The Intersect Fund – Small (Business) Is The New Big


Rohan Mathew and Joe Shure, founders of The Intersect Fund

When Rohan Mathew and Joe Shure were editors at The Daily Targum — Rutgers University’s student-run newspaper — they were privy to two totally different sides of New Brunswick, New Jersey. On one hand were sparkling skyscrapers, swanky restaurants and luxury apartments with their well-off occupants; the other face wasn’t quite so pretty.

That side of New Brunswick were the down-and-out – the busboys, porters of those high-end hotels, dishwashers in those expensive eating places and other low-income residents who struggle to make ends meet. “(These were the) immigrants working in factories through temp agencies, long-time residents left unemployed by recession, and a host of others who have the drive but lack the luck to succeed,” they share.

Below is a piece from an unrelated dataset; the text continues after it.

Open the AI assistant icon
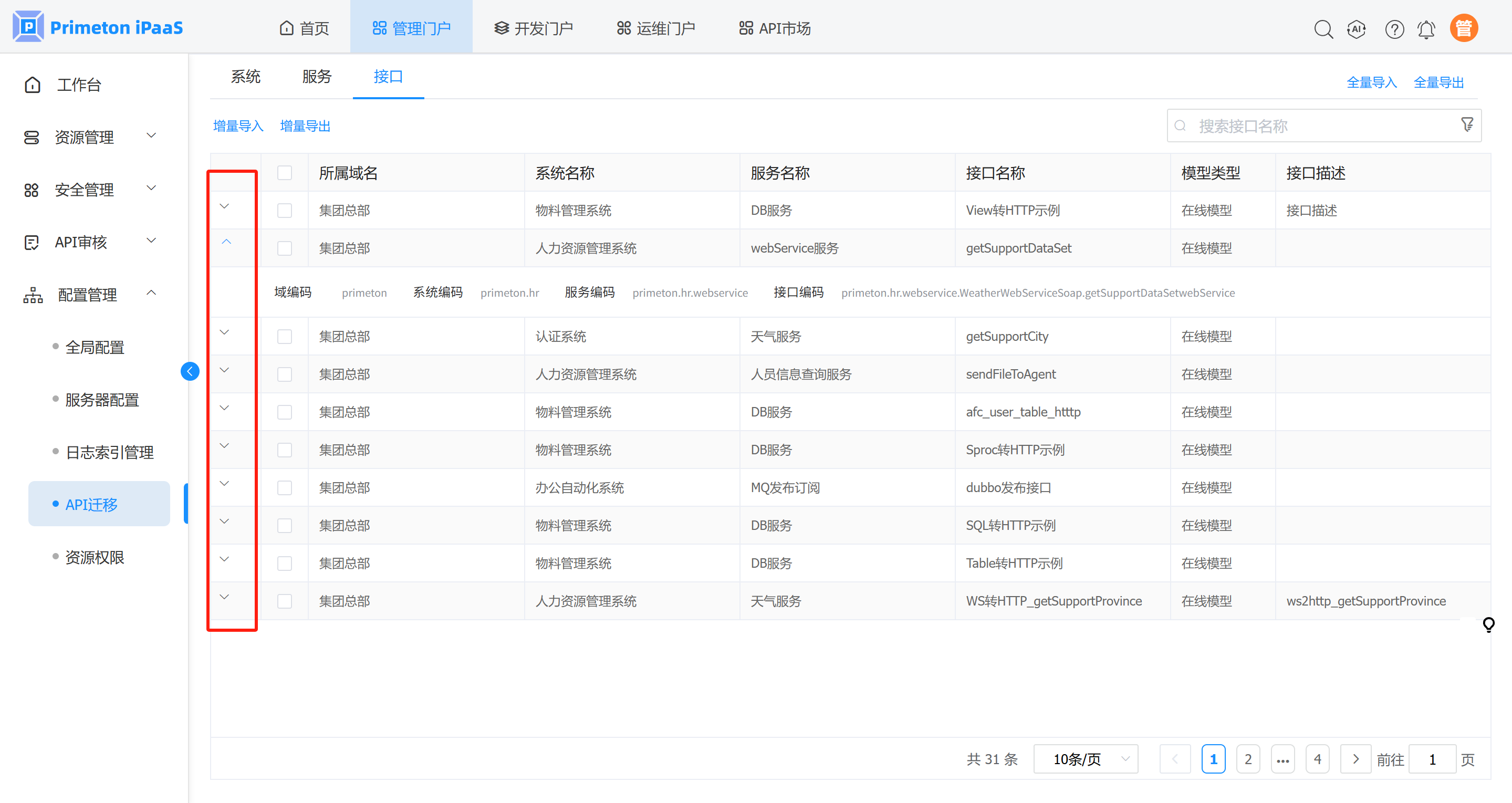1512x803 pixels. 1357,28

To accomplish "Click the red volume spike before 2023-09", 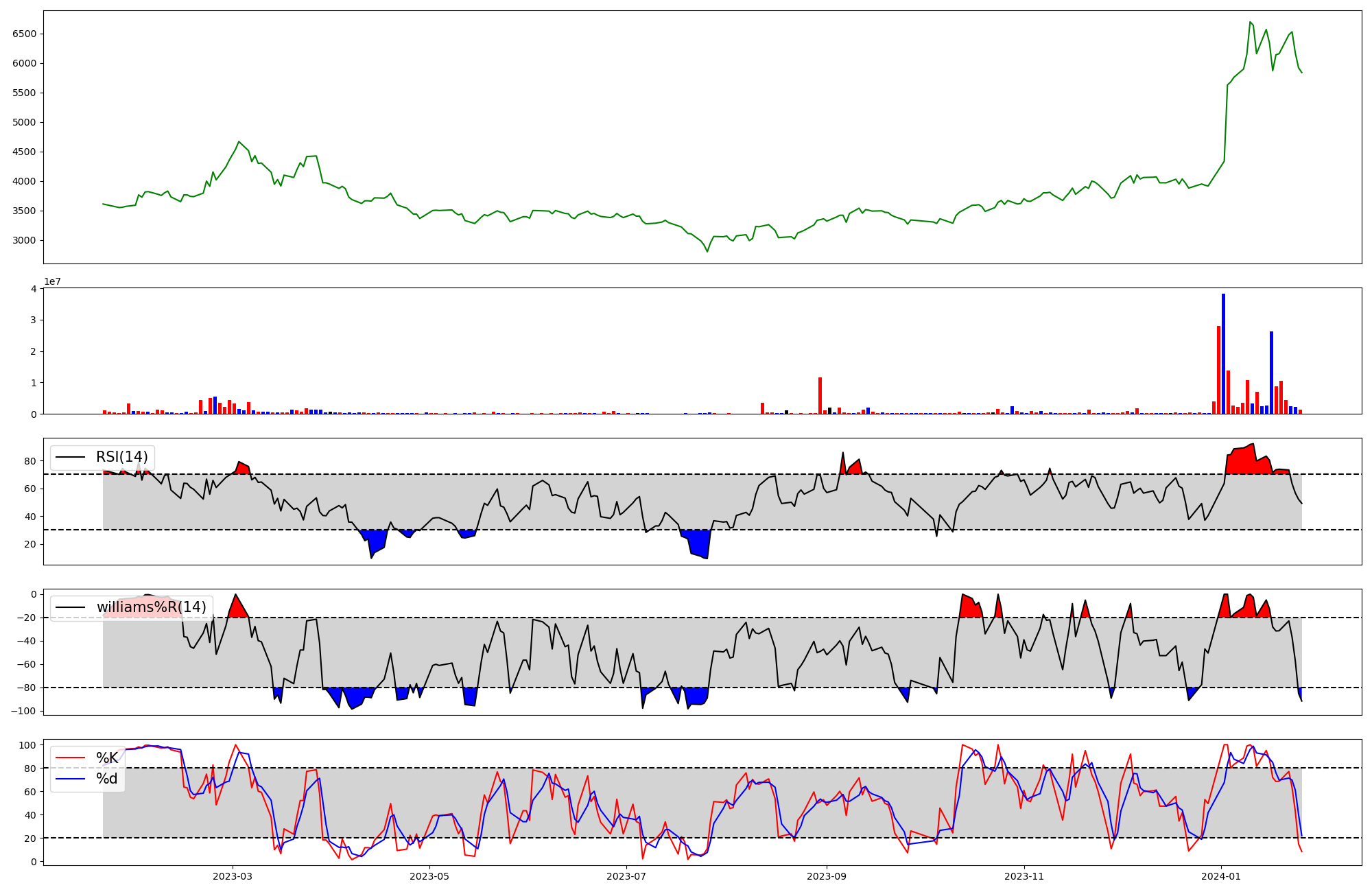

Upon further investigation, though, Mathew and Shure found that many of these downtrodden were actually rather entrepreneurial – they ran small businesses on the side to help supplement their meager income. “It became clear that although many of these low-income entrepreneurs have quality business ideas and a lot of motivation, they often lack the business knowledge and seed capital they to get the most out of their enterprises,” they add.

That realization was to lead them to start The Intersect Fund in November 2008, a non-profit microlender that aims to provide small businesses in New Jersey with loans – from $500 to $20,000 – to help get them off the ground.

“We work with the smallest, budding entrepreneurs and meet them at their home or place of business,” says Rohan Mathew, now an executive director at The Intersect Fund. “With a lending process that is both high-touch and high-tech, The Intersect Fund is able to provide great customer service and a ladder to the mainstream financial system for hundreds of people.”

Let’s take Heidy Aviles, co-owner of the Columbia English Institute located on Bloomfield Avenue in Newark, for example. Aviles and her business partner obtained a loan of $10,000 from The Intersect Fund, which was used to refinance a predatory loan used to start their business and reduce their interest payments by 94%. That has enabled the school to grow and generate income, resulting in the creation of 9 new jobs in Newark this year.

She’s not alone. Since 2009, The Intersect Fund has lent more than $310,000 to 175 entrepreneurs and has doubled its loan volume each year. It anticipates investing $1 million in small business startup and expansion over the next 2 years, creating 300 new jobs.

The non-profit microlender was recently boosted by $600,000 pledge of investment funds announced by U.S. senator Bob Menendez, led by a $300,000 grant award from the U.S. Treasury’s Community Development Financial Institutions (CDFI) Fund.

Perhaps some of those New Jersey busboys, dishwashers and porters would be full-time business owners in time.